### Provided entries
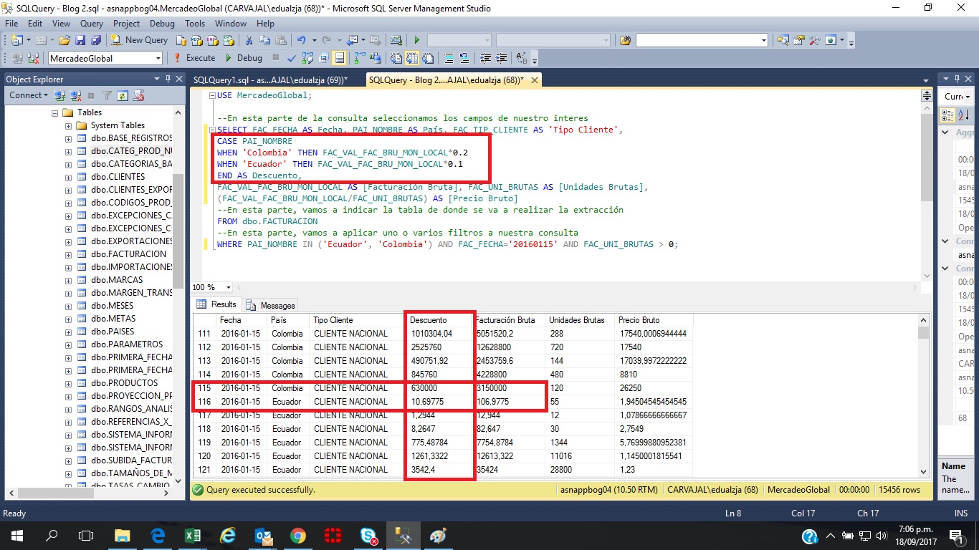Viewport: 979px width, 550px height.
Task: Select the Comment out selected lines icon
Action: [449, 58]
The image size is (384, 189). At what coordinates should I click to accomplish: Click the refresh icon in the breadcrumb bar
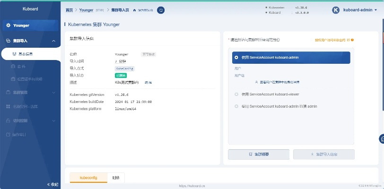click(x=160, y=9)
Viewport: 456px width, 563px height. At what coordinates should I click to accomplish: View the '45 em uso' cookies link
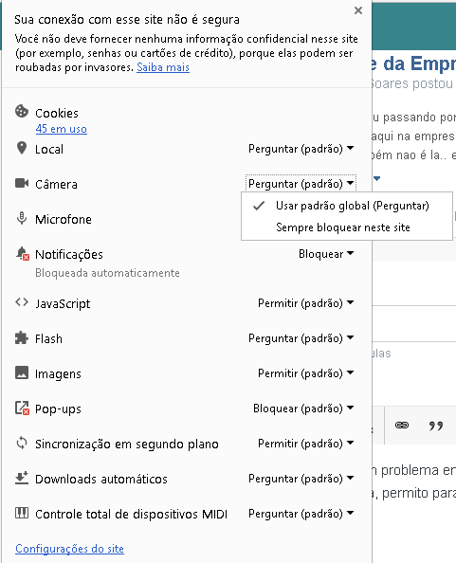(61, 129)
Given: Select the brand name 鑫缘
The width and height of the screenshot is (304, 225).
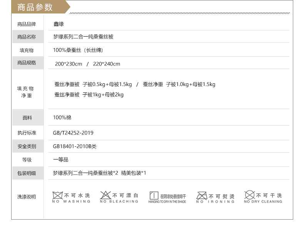Looking at the screenshot, I should point(58,24).
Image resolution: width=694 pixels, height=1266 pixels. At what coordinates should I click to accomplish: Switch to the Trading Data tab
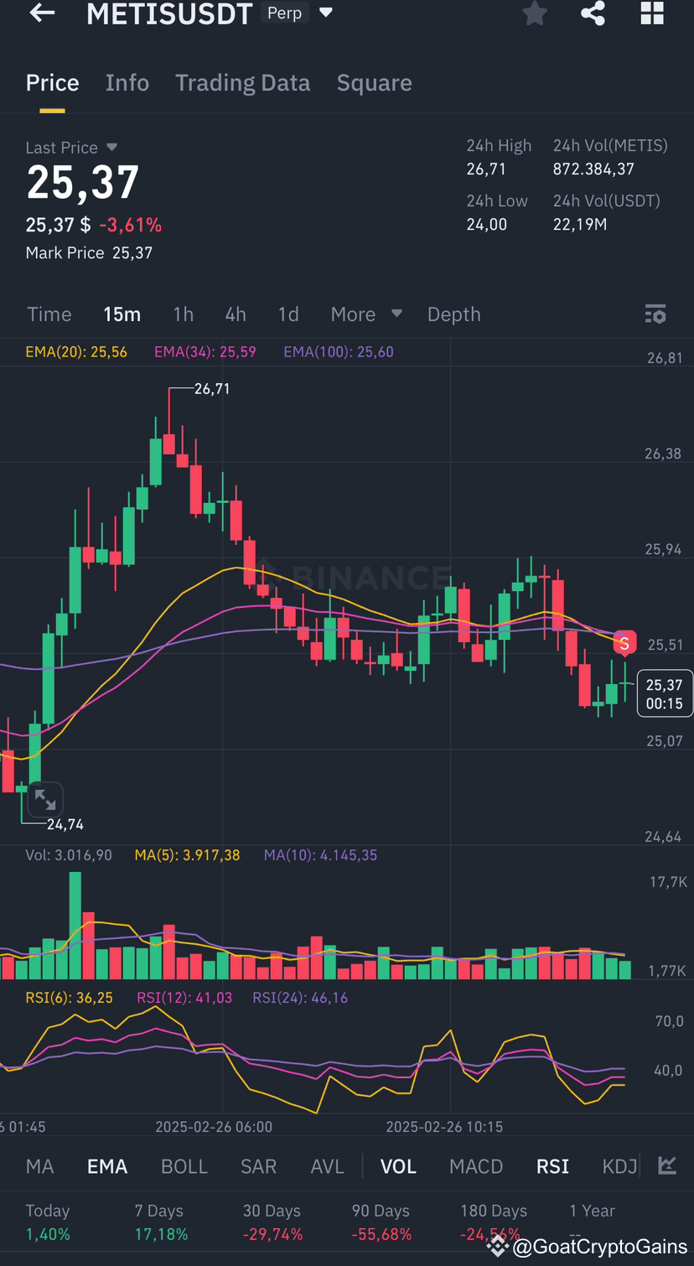pyautogui.click(x=242, y=82)
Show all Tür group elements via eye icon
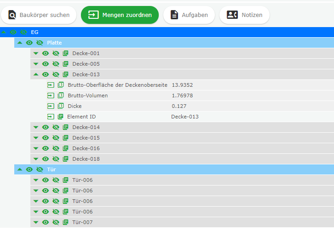The width and height of the screenshot is (334, 236). pyautogui.click(x=29, y=169)
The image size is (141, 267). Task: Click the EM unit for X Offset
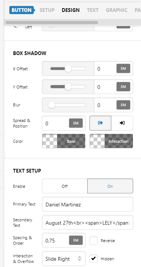[123, 68]
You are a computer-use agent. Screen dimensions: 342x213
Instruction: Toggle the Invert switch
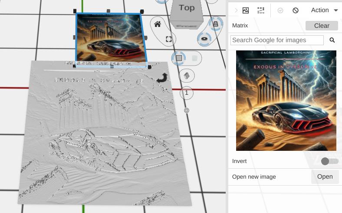[x=329, y=161]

### The problem
The line containing "Given: Select the brand name 鑫缘" marks the start: set down exactly that line and every line after it through the last line of the data, without any pictures.

### Exercise result
Given: Select the brand name 鑫缘
The width and height of the screenshot is (304, 225).
Looking at the screenshot, I should point(58,24).
Image resolution: width=694 pixels, height=1266 pixels. At what coordinates should I click to accomplish: Switch to the Trading Data tab
pyautogui.click(x=242, y=82)
Show all Tür group elements via eye icon
The width and height of the screenshot is (334, 236). pyautogui.click(x=29, y=169)
The image size is (141, 267). Task: Click the EM unit for X Offset
[123, 68]
You are a computer-use agent. Screen dimensions: 342x213
Instruction: Toggle the Invert switch
[x=329, y=161]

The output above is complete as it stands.